Widespread use of islet cell transplantation for patients with type 1 diabetes is hampered by the limited supply and quality of donor islets and the effects of immunosuppression medication. The requirement for two to three donors per transplantation and the scarcity of donor pancreata has launched a world-wide search for an alternative source of beta cells. Laboratories are in a race to try and find ways to generate large numbers of functioning, insulin-producing beta cells that are safe and pure.
In their quest to purify and generate large quantities of beta cells, the researchers set out to find a highly specific new marker on the human pancreatic progenitor cell, since generating these specific cells from human stem cells can be challenging and variable. Pancreatic progenitor cells are able to generate insulin-producing beta cells.
Dr. Nostro teamed up with Dr. Thomas Kislinger, a Senior Scientist at the Princess Margaret Cancer Centre and Professor in the Department of Medical Biophysics at the University of Toronto. Together they developed a way to identify markers that would help them distinguish the pancreatic progenitors from cells that lacked the potential to generate beta cells.
“This is of particular importance, as it provides a way to eliminate contaminants,” says Dr. Nostro, who is also an Assistant Professor in the Department of Physiology at the University of Toronto. “The long-term goal is to cure type 1 diabetes with transplants of insulin-producing cells, so it is crucial to have pure cells that we can use for these and other therapies”.
The researchers used a specific antibody-based and magnetic technique to isolate the pancreatic progenitors using their newly identified marker.

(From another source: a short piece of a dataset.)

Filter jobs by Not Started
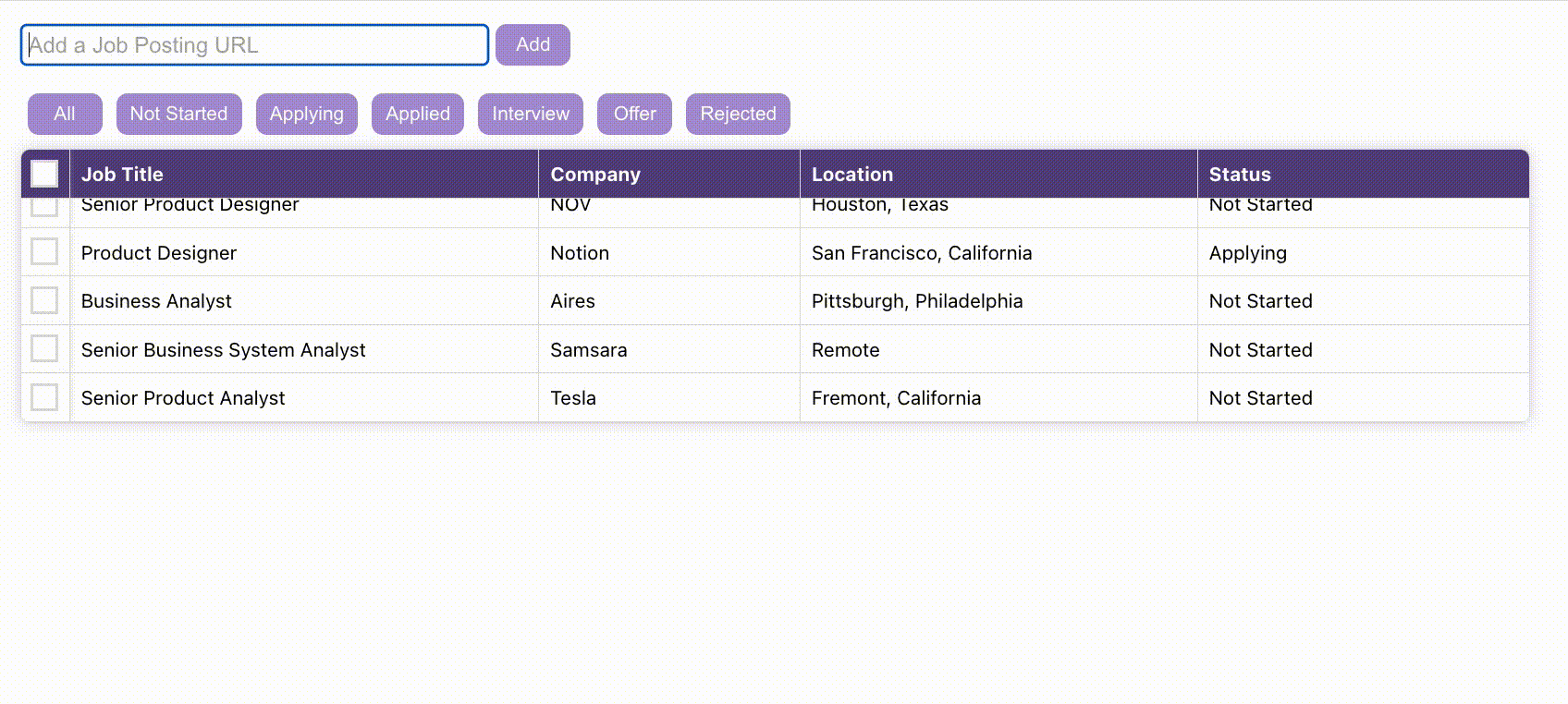Screen dimensions: 1568x704 click(178, 114)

A specific antibody which binds to the marker on the surface of the pancreatic progenitors was linked to a magnetic bead. A magnet was then used to purify the pancreatic progenitors from other cells by attracting the magnetic beads linked to the pancreatic progenitor cells.

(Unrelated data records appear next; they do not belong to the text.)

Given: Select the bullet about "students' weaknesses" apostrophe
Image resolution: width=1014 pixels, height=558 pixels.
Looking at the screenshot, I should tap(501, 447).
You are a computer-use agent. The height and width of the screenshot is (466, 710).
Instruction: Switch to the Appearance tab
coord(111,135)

“Now we have a system that allows us to quantify and control the purity of the cells that will enter clinical trials for the treatment of type 1 diabetes,” says Dr. Nostro.
In Canada, more than 3 million people live with diabetes. It is estimated that this number will grow to 4.2 million by 2020. Diabetes and its complications constitute a serious financial burden for the publicly funded healthcare system. Direct healthcare costs due to diabetes and its complications have been estimated at $3 billion for 2015.
Moreover, people with diabetes are more than three times more likely to be hospitalized with cardiovascular disease, 12 times more likely to be hospitalized with end-stage renal disease and more than 20 times more likely to be hospitalized for a non-traumatic lower limb amputation compared to the general population.
For this project, the team collaborated with scientists at Vanderbilt University, Oregon Health and Science University and Sunnybrook Research Institute. This work was supported by funding from the McEwen Centre for Regenerative Medicine and the Toronto General and Western Hospital Foundation, a Pilot Grant from the Banting and Best Diabetes Centre, grants from the Canadian Institutes of Health Research, the Ontario Ministry of Health and Long Term Care, the National Institute of Health, JDRF, the Department of Veterans Affairs and the Vanderbilt Diabetes Research and Training Center.